Items listed in a dataset:
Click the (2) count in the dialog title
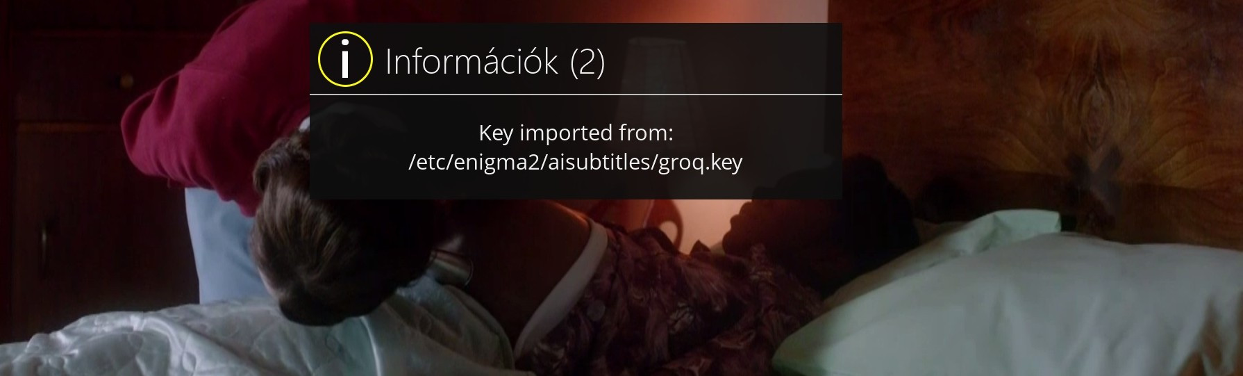 coord(587,61)
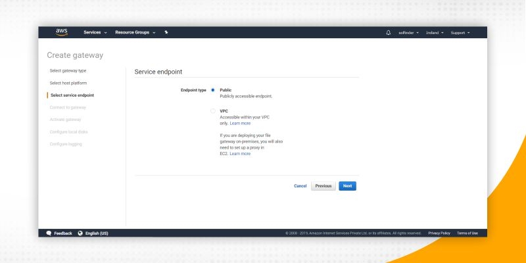Open Learn more link about VPC access

point(240,123)
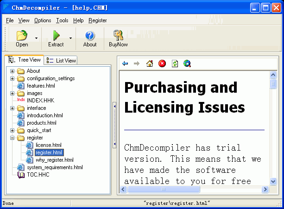The image size is (284, 209).
Task: Open the Register menu
Action: click(97, 20)
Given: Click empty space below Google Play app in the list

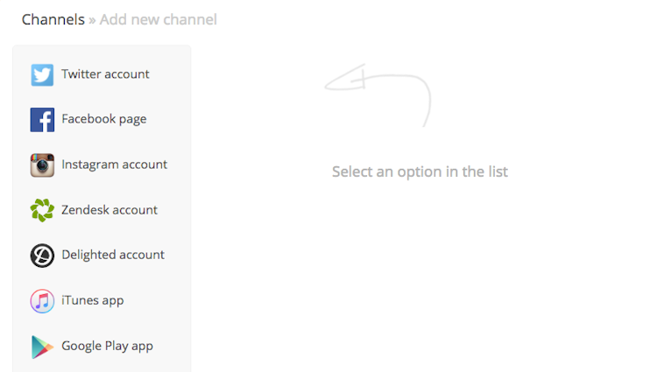Looking at the screenshot, I should coord(102,367).
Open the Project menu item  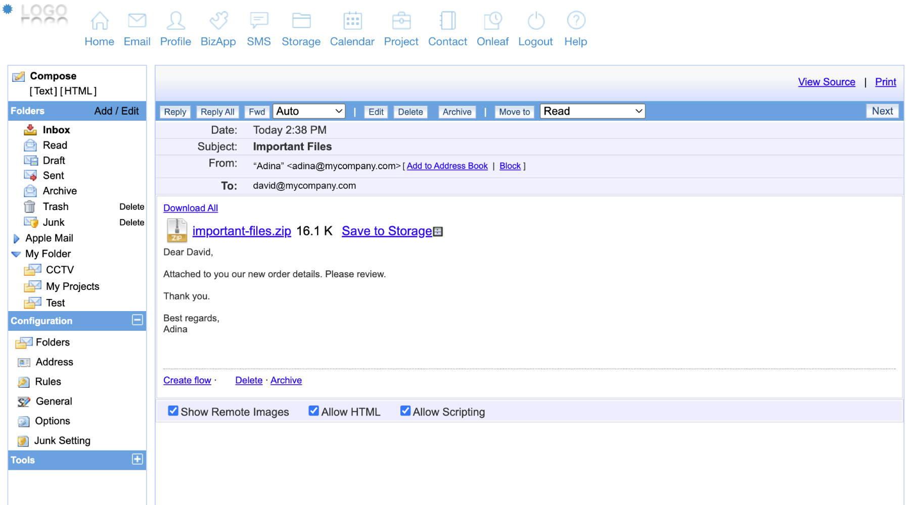point(401,41)
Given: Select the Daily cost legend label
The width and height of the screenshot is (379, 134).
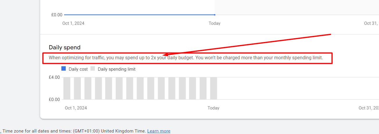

→ EXERCISE DETAILS: Return only the lines from the one containing "Given: Select the Daily cost legend label" through the last line of the entries above, exactly as written and without pictures.

→ EXERCISE SOLUTION:
Given: Select the Daily cost legend label
The width and height of the screenshot is (379, 134).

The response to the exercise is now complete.